» Task directions:
Some lines in the listing below may include the string "agent". How many are there? Give only the number.

☆ ☆ ☆ ☆

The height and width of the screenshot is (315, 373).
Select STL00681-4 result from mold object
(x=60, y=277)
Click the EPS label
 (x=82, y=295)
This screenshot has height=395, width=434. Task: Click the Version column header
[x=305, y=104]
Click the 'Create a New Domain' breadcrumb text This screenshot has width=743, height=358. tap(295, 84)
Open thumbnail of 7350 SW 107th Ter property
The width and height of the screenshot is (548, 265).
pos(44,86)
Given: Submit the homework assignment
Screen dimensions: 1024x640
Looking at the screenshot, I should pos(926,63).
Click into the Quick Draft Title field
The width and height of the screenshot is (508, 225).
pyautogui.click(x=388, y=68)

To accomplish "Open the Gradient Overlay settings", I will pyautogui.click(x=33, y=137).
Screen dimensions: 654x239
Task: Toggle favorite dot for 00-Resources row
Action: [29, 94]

☆ ☆ ☆ ☆

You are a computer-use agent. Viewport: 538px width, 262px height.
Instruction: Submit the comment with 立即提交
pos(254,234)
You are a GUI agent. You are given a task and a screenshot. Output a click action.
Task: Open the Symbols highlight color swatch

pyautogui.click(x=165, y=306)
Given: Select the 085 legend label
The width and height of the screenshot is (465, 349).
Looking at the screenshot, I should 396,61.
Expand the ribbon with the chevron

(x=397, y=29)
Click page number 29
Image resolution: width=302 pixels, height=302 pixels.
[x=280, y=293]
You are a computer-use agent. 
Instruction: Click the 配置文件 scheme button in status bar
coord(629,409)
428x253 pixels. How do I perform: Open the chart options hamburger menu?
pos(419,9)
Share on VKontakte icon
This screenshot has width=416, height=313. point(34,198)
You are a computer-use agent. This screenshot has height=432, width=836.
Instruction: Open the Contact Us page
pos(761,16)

☆ ☆ ☆ ☆

» Your solution:
4